Dr. H. Arie Cahyono, SSTP, MSi, CHt, MNLP memberikan materi terkait Evaluasi Penganggaran yang Responsive Gender. Perencanaan Pembangunan yang responsive gender adalah perencanaan yang mempertimbangkan kebutuhan, aspirasi laki-laki dan perempuan. Perencanaan dan Penganggaran Responsif Gender (PPRG) merupakan serangkaian cara dan pendekatan untuk mengintegrasikan perspektif gender di dalam proses perencanaan dan penganggaran. PPRG dimulai dengan perencanaan dan anggaran di Daerah dengan melakukan integrasi isu gender/anak maupun isu-isu gender di sektor lain pada dokumen perencanaan RPJMD, RKPD, Renstra, Renja dampai dengan RKA Perangkat Daerah dan memastikan Perencanaan, Pelaksanaan, Pemantauan dan Evaluasi seluruh kebijakan, program dan kegiatan telah Responsif Gender/Anak. Perencanaan yang partisipatif dengan mempertimbangkan empat aspek yaitu akses, partisipasi, control dan manfaat yang setara bagi laki-laki dan perempuan. Mengintegrasikan aspirasi, kebutuhan, permasalahan laki-laki dan perempuan ke dalam perencanaan (PUG). Didasarkan kepada hasil analisis gender yang menggunakan data terpilah/ statistik gender (GAP). Program aksi yang disusun bertujuan mengatasi isu gender/ kesenjangan gender. Perencanaan Responsif Gender diharapkan dapat menghasilkan Anggaran Responsif Gender (ARG), dimana kebijakan pengalokasian anggaran disusun untuk mengakomodasi kebutuhan yang berbeda antara perempuan dan laki-laki. ARG ini direfleksikan dalam dokumen KUA-PPAS, RKAPD dan DPAPD.

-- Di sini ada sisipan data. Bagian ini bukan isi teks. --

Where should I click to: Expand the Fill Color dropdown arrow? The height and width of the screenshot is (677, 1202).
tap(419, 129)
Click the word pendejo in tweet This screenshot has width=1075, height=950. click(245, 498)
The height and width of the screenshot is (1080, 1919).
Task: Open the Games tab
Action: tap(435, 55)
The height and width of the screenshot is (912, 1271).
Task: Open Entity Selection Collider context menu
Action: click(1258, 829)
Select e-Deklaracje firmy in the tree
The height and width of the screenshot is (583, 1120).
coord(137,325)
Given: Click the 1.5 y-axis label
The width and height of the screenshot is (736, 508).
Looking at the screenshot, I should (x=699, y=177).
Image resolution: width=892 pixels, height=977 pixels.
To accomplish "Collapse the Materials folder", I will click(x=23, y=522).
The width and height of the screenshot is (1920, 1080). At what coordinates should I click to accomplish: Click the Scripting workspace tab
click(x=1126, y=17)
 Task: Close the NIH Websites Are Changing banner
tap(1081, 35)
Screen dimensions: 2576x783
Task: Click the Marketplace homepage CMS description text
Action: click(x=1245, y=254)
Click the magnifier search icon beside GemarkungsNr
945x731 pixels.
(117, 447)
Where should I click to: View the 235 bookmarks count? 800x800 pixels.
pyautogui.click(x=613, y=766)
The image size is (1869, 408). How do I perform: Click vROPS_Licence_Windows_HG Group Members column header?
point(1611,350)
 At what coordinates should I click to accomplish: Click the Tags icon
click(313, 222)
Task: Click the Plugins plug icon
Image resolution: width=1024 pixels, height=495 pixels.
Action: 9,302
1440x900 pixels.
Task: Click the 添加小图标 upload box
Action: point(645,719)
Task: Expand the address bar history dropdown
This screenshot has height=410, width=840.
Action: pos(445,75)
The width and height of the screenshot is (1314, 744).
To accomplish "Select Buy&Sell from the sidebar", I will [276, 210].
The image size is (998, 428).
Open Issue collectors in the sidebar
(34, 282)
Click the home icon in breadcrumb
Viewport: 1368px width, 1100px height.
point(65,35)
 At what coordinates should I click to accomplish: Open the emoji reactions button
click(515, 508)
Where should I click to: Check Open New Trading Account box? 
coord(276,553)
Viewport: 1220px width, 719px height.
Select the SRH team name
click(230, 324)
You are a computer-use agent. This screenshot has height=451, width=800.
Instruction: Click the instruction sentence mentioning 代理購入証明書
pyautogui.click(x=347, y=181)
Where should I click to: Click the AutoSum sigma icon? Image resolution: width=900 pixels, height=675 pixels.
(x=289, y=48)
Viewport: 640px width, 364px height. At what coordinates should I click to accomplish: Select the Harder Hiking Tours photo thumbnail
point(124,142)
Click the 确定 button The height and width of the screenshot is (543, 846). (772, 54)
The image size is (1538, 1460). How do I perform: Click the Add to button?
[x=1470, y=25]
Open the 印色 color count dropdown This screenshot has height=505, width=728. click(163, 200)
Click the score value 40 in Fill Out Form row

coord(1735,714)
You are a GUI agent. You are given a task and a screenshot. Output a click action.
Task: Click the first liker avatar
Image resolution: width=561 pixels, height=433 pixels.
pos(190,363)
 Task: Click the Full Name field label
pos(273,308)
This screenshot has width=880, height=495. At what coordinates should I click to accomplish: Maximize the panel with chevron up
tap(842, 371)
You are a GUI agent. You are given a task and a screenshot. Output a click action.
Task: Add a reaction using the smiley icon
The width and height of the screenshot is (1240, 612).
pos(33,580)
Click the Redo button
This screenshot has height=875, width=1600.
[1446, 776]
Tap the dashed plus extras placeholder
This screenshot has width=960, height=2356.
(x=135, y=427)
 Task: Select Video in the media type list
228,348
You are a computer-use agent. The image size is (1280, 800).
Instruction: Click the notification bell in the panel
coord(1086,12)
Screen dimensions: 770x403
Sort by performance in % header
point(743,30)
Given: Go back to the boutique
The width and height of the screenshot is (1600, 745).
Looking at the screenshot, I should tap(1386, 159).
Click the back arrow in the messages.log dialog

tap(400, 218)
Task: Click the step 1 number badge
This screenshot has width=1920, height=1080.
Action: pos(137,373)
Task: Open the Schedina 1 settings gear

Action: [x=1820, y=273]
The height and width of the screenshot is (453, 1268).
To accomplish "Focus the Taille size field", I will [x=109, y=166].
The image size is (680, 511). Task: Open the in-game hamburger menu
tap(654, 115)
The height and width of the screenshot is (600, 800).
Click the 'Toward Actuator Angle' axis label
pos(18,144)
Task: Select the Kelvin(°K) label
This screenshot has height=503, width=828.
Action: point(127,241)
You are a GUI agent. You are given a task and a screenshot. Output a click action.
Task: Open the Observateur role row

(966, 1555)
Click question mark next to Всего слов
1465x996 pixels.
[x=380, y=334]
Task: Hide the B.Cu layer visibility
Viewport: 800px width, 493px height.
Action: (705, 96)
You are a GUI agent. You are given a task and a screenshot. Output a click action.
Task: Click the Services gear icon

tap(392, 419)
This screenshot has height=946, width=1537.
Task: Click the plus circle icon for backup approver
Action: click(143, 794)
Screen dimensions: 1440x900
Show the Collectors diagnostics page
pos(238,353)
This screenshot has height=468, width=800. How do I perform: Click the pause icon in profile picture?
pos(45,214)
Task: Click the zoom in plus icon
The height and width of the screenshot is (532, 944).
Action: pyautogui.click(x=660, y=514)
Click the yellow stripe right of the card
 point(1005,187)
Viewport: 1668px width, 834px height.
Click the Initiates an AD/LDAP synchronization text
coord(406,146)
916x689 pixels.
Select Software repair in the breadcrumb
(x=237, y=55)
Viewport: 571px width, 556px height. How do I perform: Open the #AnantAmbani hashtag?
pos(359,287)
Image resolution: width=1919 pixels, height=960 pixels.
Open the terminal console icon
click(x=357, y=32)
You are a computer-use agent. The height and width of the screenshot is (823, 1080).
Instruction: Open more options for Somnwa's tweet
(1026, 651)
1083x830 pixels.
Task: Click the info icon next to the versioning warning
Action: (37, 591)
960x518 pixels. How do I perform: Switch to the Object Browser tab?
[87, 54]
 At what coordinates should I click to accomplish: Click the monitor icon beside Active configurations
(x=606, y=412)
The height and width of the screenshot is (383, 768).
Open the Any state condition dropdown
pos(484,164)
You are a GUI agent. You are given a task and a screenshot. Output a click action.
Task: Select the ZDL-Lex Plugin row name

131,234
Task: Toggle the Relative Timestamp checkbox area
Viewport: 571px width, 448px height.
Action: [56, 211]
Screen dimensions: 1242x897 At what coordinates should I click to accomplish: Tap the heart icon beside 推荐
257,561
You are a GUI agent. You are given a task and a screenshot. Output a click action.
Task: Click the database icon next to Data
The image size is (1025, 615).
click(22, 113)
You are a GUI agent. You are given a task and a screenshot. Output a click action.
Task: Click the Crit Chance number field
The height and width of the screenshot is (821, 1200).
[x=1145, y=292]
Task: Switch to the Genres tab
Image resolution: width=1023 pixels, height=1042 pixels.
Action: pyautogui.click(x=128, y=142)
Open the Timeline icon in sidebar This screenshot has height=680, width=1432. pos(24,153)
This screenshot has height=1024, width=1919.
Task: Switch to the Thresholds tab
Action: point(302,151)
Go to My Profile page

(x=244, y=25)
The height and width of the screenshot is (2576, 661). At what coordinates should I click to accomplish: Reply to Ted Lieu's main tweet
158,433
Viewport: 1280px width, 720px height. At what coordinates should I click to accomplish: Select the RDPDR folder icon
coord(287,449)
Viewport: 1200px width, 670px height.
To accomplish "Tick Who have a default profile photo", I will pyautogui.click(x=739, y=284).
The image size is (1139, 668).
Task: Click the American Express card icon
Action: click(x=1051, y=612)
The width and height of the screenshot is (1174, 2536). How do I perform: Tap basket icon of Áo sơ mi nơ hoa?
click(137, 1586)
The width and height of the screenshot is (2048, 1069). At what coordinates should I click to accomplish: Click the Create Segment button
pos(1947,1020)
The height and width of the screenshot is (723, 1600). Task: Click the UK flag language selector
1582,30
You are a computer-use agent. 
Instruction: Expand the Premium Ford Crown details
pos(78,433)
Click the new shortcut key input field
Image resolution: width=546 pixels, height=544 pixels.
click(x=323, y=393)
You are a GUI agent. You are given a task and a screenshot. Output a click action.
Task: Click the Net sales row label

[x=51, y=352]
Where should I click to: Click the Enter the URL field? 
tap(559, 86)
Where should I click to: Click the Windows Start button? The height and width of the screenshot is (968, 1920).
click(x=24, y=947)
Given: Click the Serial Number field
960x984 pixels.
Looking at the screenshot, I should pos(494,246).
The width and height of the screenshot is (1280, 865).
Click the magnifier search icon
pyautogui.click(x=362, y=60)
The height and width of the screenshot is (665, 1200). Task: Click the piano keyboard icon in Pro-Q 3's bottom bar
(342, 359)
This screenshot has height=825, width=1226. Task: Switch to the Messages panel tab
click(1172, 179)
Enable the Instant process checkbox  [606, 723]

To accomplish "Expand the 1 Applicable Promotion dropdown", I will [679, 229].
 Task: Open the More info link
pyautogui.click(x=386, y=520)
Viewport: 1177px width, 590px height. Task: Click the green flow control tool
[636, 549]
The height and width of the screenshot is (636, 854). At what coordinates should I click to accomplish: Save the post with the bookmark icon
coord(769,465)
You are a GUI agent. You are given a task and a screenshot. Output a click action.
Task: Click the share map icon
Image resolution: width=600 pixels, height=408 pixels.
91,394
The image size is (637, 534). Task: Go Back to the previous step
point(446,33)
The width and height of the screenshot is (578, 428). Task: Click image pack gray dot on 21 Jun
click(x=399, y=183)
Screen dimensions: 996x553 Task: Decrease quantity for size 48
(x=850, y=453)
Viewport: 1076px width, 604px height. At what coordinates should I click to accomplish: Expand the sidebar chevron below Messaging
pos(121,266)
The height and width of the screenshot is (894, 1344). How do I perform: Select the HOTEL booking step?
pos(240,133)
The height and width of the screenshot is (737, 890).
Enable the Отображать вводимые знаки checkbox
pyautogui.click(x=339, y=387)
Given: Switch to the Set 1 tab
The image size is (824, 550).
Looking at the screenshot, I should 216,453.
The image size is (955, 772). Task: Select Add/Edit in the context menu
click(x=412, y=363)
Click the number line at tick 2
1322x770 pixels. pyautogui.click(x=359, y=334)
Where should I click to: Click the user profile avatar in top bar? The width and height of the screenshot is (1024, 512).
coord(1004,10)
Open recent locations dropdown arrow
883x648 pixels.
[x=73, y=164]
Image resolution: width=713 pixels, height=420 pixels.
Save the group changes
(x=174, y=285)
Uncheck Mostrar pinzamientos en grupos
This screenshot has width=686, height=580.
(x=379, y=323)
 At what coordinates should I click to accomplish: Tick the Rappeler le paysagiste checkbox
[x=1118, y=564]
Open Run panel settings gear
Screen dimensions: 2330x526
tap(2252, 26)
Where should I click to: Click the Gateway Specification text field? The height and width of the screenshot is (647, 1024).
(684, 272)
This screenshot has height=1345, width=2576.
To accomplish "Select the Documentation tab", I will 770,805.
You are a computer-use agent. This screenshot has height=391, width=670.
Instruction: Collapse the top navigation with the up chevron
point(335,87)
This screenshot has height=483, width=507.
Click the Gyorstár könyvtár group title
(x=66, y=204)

Adri Suyanto, S.H memberikan materi tentang motivasi kepada Peserta. Peserta dibagi menjadi 4 (empat) kelompok untuk melakukan kegiatan/ permainan yang berkaitan dengan komunikasi. Peserta diharapkan mampu meningkatkan kamampuan komunikasi tim, pemahaman tugas masing-masing, dan kemampuan untuk bekerja bersama-sama dalam menangani tugas. Dalam lingkungan kerja Inspektorat, kerjasama tim yang kuat adalah kunci untuk mencapai tujuan inspeksi, meningkatkan efisiensi, dan memastikan akuntabilitas. Membangun kerjasama tim dapat diperoleh melalui metode pembelajaran yang melibatkan pengalaman langsung. Kegiatan ini dirancang untuk memperkuat kerjasama tim di Inspektorat melalui pendekatan pembelajaran pengalaman. Memulai kegiatan dengan pengenalan konsep kerjasama tim dan pentingnya kolaborasi dalam lingkungan kerja. Melibatkan peserta dalam simulasi inspeksi untuk mensimulasikan situasi dunia nyata dan mengukur respons tim dalam mengatasi masalah. Melalui kegiatan Building Teamwork Through Experimental learning, Inspektorat diharapkan berhasil memperkuat kerjasama tim, memastikan bahwa tim memiliki keterampilan yang diperlukan untuk bekerja bersama-sama secara efektif. Pentingnya kolaborasi dan komunikasi efektif diakui sebagai faktor kunci dalam mencapai kesuksesan dalam tugas. Program ini dapat diulang secara berkala untuk menjaga dan meningkatkan kemampuan tim inspektorat dalam lingkungan yang terus berubah. Membangun kerjasama tim tidak hanya meningkatkan kinerja tim, tetapi juga memberikan dampak positif pada pencapaian tujuan organisasi secara keseluruhan
Lia Wahyu Kusuma, S.H menyampaikan materi tentang Penerapan Standar Pelayanan Minimal (SPM). Pemerintah Daerah menerapkan SPM untuk pemenuhan Jenis Pelayanan Dasar dan Mutu Pelayanan Dasar yang berhak diperoleh setiap warga Negara secara minimal. Penerapan SPM diprioritaskan bagi Warga Negara yang berhak memperoleh Pelayanan Dasar secara minimal sesuai dengan Jenis Pelayanan Dasar dan Mutu Pelayanan Dasarnya. Dasar hukum penerapan Standar Pelayanan Minimal (SPM) sebagai berilkut :
- Peraturan Pemerintah No 2 Tahun 2018 Tentang SPM;
- Permendagri No 100 Tahun 2018 sebagaimana telah diubah dengan Permendagri No 59 Tahun 2021 tentang Penerapan SPM;
- Peraturan Menteri terkait mengenai Standar Teknis Penerapan SPM.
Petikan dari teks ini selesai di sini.